[Passage shown Boundary: Start]

2. Statutes relating to the Council of the Community (V-IX).
3. Directives addressed to the Master, and the Master's Hymn (IX-XI).
Some of the variant readings appearing in the Cave 4 manuscripts have been adopted in this translation, but the significantly different texts of 4QS
d
(4Q258) and 4QS
e
(4Q259) will be appended to 1QS.
For the
editio princeps
of 1QS, see M. Burrows et
al., The Dead Sea Scrolls of St Mark's Monastery Vol.II, Fasc. 2:Plates and transcription of the Manual of Discipline,
1951. Cf. also J. H. Charlesworth
et al.,
eds.,
The Dead Sea Scrolls Vol. I: Rule of the Community and Related Documents,
1994, 1-51. S. Metso,
The Textual Development of the Qumran Community Rule
(1997).

[Passage shown Boundary: End]
[Records for processing Boundary: Start]

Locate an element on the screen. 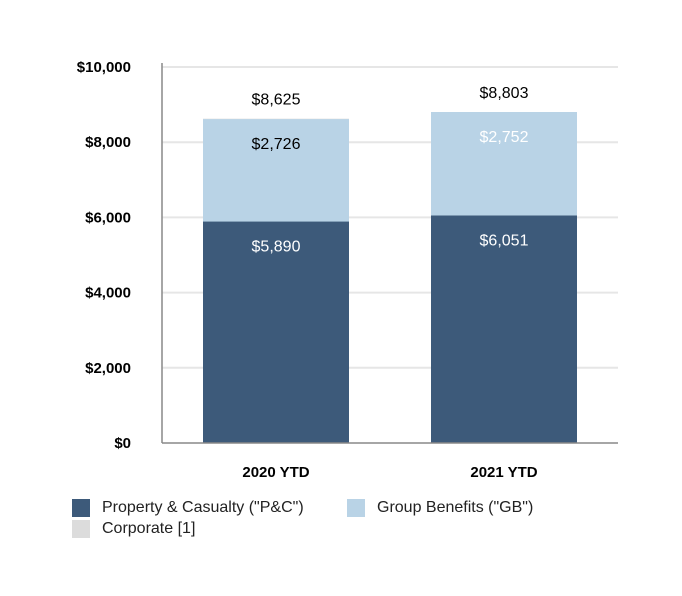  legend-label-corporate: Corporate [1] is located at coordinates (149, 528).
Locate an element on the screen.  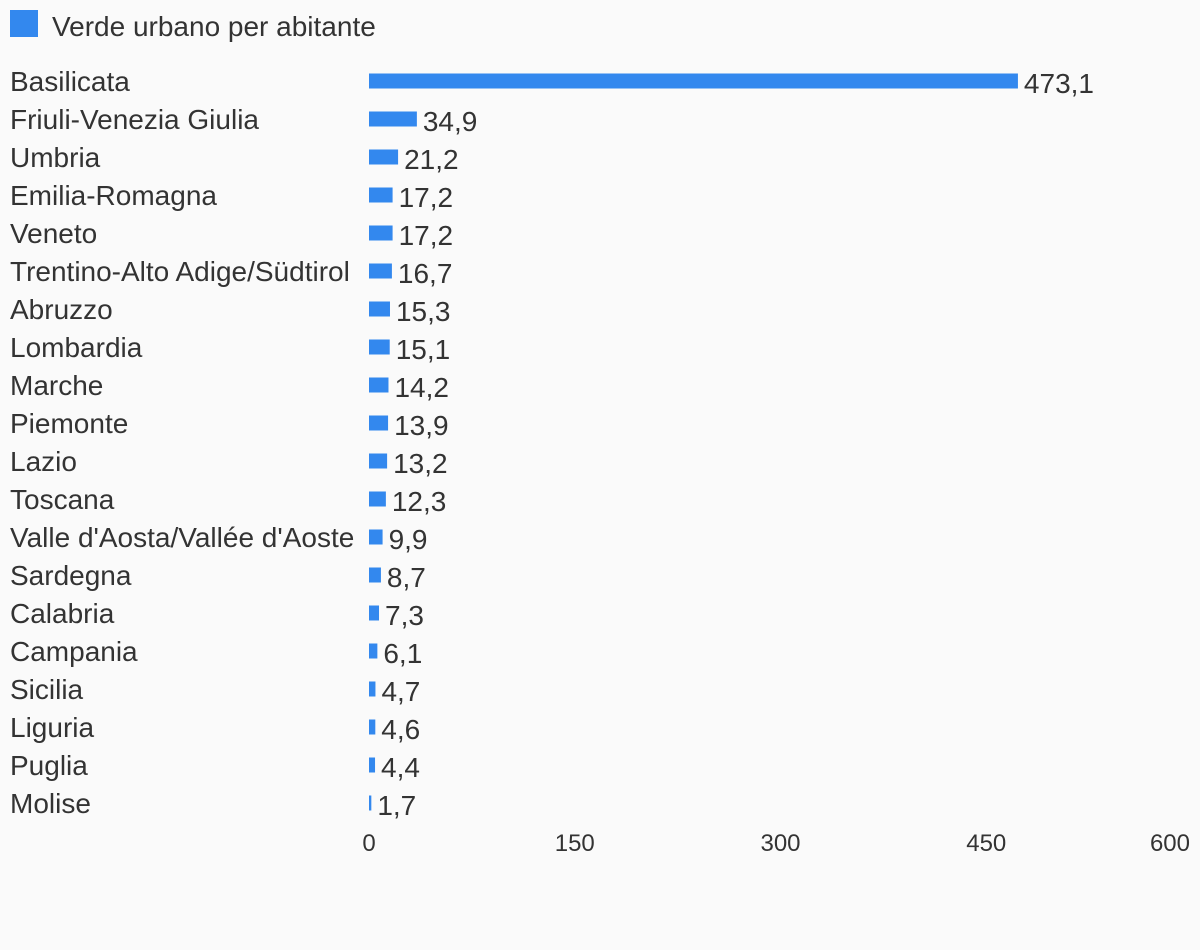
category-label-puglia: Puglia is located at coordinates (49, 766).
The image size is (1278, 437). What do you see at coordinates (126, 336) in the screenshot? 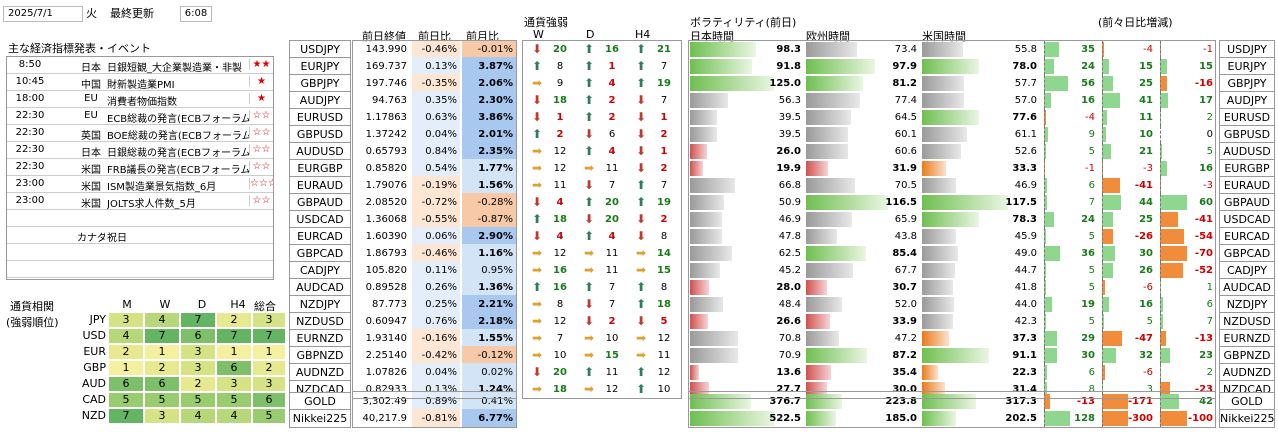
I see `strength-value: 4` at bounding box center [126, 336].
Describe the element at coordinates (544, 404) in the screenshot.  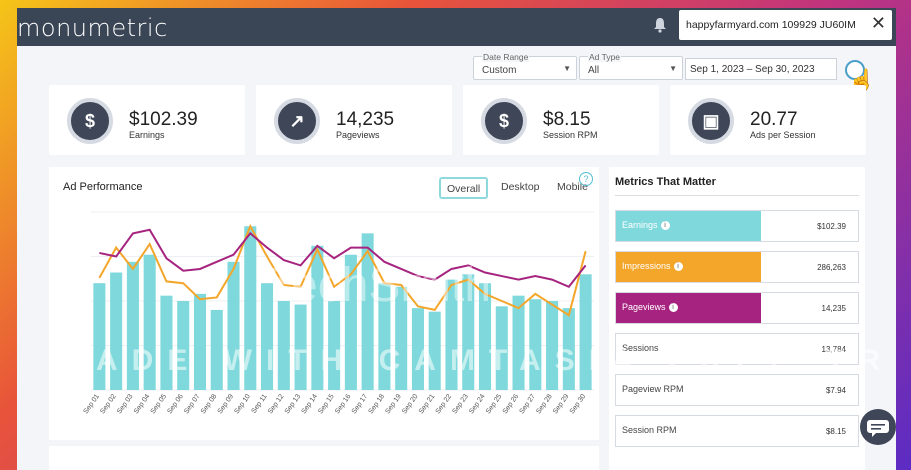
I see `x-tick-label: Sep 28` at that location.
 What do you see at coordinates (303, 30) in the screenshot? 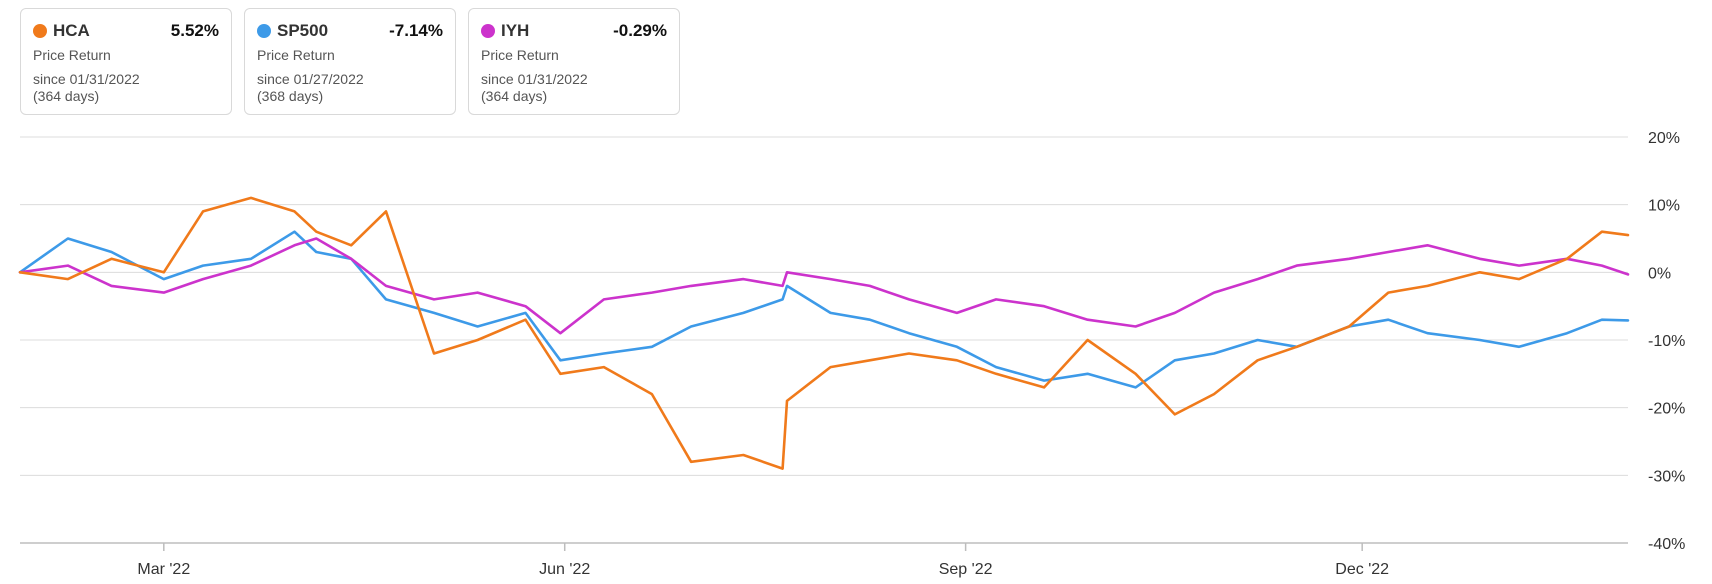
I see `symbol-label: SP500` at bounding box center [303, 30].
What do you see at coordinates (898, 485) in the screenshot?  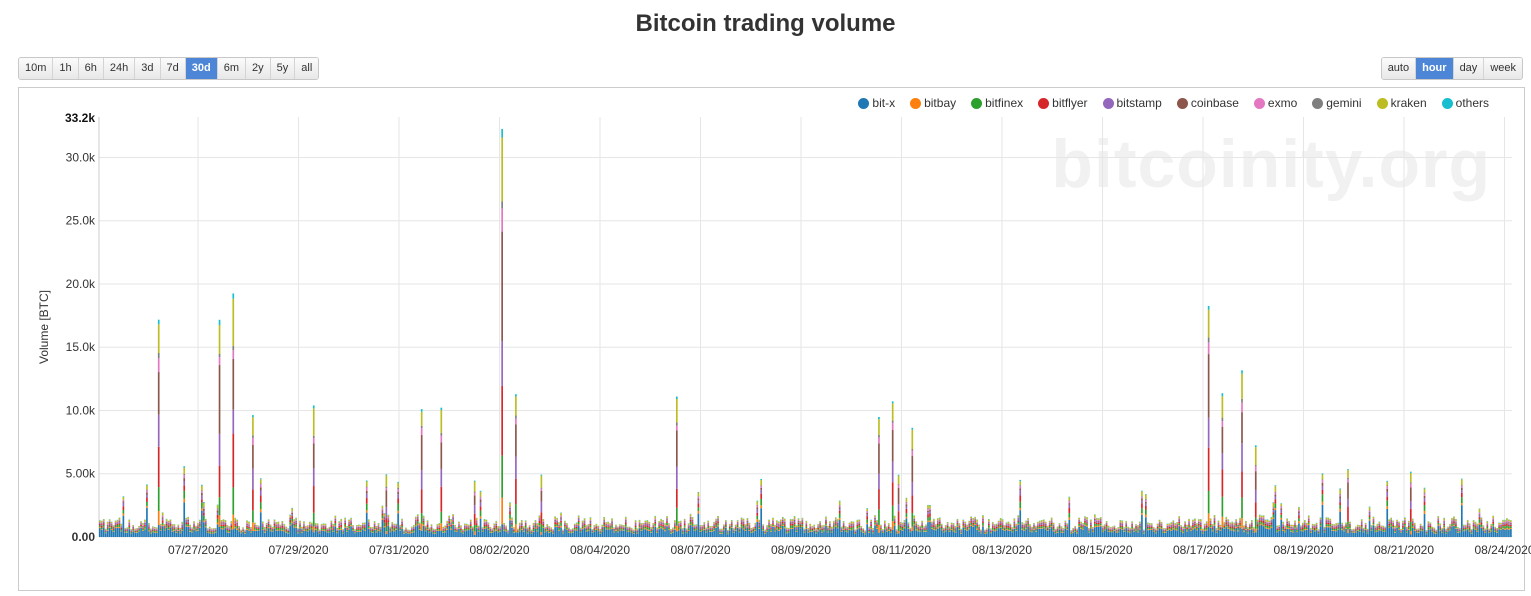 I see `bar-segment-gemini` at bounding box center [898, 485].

[Records for processing Boundary: End]

* **Tasks for this exercise**
[1] Echo the part of the Community Rule passage starting at "3. Directives addressed" and ending at "appended to 1QS.".
[2] Duplicate the lines in the saved entries starting at the line that contains "The image size" and ending at the line that contains "at that location.", leaving the pictures out of your answer.

* **Answers to the exercise**
[1]
3. Directives addressed to the Master, and the Master's Hymn (IX-XI).
Some of the variant readings appearing in the Cave 4 manuscripts have been adopted in this translation, but the significantly different texts of 4QS
d
(4Q258) and 4QS
e
(4Q259) will be appended to 1QS.

[2]
The image size is (1278, 437). What do you see at coordinates (126, 336) in the screenshot? 
I see `strength-value: 4` at bounding box center [126, 336].
Describe the element at coordinates (544, 404) in the screenshot.  
I see `x-tick-label: Sep 28` at that location.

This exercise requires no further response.